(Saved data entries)

★ ★ ★ ★ ★ ★ ★

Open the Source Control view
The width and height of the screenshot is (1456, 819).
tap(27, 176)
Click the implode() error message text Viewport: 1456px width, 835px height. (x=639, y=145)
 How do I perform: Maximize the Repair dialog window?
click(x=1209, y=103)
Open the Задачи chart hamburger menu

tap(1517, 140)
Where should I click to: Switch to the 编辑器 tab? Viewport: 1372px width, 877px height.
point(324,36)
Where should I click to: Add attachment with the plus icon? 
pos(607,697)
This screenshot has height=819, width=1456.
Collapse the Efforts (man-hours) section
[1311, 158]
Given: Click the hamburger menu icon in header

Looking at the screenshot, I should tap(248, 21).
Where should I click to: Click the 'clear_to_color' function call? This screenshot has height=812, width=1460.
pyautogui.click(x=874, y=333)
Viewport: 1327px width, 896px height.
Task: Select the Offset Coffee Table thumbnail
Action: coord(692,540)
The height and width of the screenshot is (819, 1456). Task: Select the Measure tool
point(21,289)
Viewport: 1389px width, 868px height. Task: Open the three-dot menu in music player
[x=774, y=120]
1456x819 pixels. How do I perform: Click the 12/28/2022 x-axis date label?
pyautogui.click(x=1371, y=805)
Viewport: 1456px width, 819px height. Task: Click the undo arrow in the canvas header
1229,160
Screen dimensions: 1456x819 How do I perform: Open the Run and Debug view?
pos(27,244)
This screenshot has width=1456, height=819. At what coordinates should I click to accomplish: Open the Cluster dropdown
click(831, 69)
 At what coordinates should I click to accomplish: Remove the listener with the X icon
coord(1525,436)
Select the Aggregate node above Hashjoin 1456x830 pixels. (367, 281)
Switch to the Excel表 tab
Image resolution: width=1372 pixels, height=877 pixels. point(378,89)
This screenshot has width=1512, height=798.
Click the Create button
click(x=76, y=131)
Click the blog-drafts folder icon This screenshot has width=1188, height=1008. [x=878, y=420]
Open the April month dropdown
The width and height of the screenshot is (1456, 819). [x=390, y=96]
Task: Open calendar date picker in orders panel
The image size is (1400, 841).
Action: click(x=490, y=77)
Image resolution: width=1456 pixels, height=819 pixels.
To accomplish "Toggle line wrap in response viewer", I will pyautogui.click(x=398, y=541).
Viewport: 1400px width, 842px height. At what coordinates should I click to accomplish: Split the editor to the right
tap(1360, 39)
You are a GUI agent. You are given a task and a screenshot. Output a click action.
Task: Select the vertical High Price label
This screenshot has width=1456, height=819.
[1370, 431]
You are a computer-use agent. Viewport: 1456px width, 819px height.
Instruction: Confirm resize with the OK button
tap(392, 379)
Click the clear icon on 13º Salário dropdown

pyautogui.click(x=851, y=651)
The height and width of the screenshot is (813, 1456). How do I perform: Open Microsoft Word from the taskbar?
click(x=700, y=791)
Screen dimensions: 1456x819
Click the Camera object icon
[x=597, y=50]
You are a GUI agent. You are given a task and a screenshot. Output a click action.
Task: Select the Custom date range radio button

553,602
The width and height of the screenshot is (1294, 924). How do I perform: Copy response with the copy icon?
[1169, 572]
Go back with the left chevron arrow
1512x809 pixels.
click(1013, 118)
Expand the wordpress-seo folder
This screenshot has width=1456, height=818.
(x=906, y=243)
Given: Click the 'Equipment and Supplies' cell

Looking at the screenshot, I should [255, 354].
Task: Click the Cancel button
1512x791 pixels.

★ ★ ★ ★ ★ ★ ★

Transcribe each line of the data exactly, skipping none.

- [Solution for this task]:
Open the Source Control view
The width and height of the screenshot is (1456, 819).
tap(27, 176)
Click the implode() error message text Viewport: 1456px width, 835px height. (x=639, y=145)
 How do I perform: Maximize the Repair dialog window?
click(x=1209, y=103)
Open the Задачи chart hamburger menu

tap(1517, 140)
Where should I click to: Switch to the 编辑器 tab? Viewport: 1372px width, 877px height.
point(324,36)
Where should I click to: Add attachment with the plus icon? 
pos(607,697)
This screenshot has height=819, width=1456.
Collapse the Efforts (man-hours) section
[1311, 158]
Given: Click the hamburger menu icon in header

Looking at the screenshot, I should tap(248, 21).
Where should I click to: Click the 'clear_to_color' function call? This screenshot has height=812, width=1460.
pyautogui.click(x=874, y=333)
Viewport: 1327px width, 896px height.
Task: Select the Offset Coffee Table thumbnail
Action: coord(692,540)
The height and width of the screenshot is (819, 1456). Task: Select the Measure tool
point(21,289)
Viewport: 1389px width, 868px height. Task: Open the three-dot menu in music player
[x=774, y=120]
1456x819 pixels. How do I perform: Click the 12/28/2022 x-axis date label?
pyautogui.click(x=1371, y=805)
Viewport: 1456px width, 819px height. Task: Click the undo arrow in the canvas header
1229,160
Screen dimensions: 1456x819 How do I perform: Open the Run and Debug view?
pos(27,244)
This screenshot has width=1456, height=819. At what coordinates should I click to accomplish: Open the Cluster dropdown
click(831, 69)
 At what coordinates should I click to accomplish: Remove the listener with the X icon
coord(1525,436)
Select the Aggregate node above Hashjoin 1456x830 pixels. (367, 281)
Switch to the Excel表 tab
Image resolution: width=1372 pixels, height=877 pixels. point(378,89)
This screenshot has width=1512, height=798.
Click the Create button
click(x=76, y=131)
Click the blog-drafts folder icon This screenshot has width=1188, height=1008. [x=878, y=420]
Open the April month dropdown
The width and height of the screenshot is (1456, 819). [x=390, y=96]
Task: Open calendar date picker in orders panel
The image size is (1400, 841).
Action: click(x=490, y=77)
Image resolution: width=1456 pixels, height=819 pixels.
To accomplish "Toggle line wrap in response viewer", I will pyautogui.click(x=398, y=541).
Viewport: 1400px width, 842px height. At what coordinates should I click to accomplish: Split the editor to the right
tap(1360, 39)
You are a GUI agent. You are given a task and a screenshot. Output a click action.
Task: Select the vertical High Price label
This screenshot has width=1456, height=819.
[1370, 431]
You are a computer-use agent. Viewport: 1456px width, 819px height.
Instruction: Confirm resize with the OK button
tap(392, 379)
Click the clear icon on 13º Salário dropdown

pyautogui.click(x=851, y=651)
The height and width of the screenshot is (813, 1456). How do I perform: Open Microsoft Word from the taskbar?
click(x=700, y=791)
Screen dimensions: 1456x819
Click the Camera object icon
[x=597, y=50]
You are a GUI agent. You are given a task and a screenshot. Output a click action.
Task: Select the Custom date range radio button

553,602
The width and height of the screenshot is (1294, 924). How do I perform: Copy response with the copy icon?
[1169, 572]
Go back with the left chevron arrow
1512x809 pixels.
click(1013, 118)
Expand the wordpress-seo folder
This screenshot has width=1456, height=818.
(x=906, y=243)
Given: Click the 'Equipment and Supplies' cell

Looking at the screenshot, I should [255, 354].
Task: Click the Cancel button
1512x791 pixels.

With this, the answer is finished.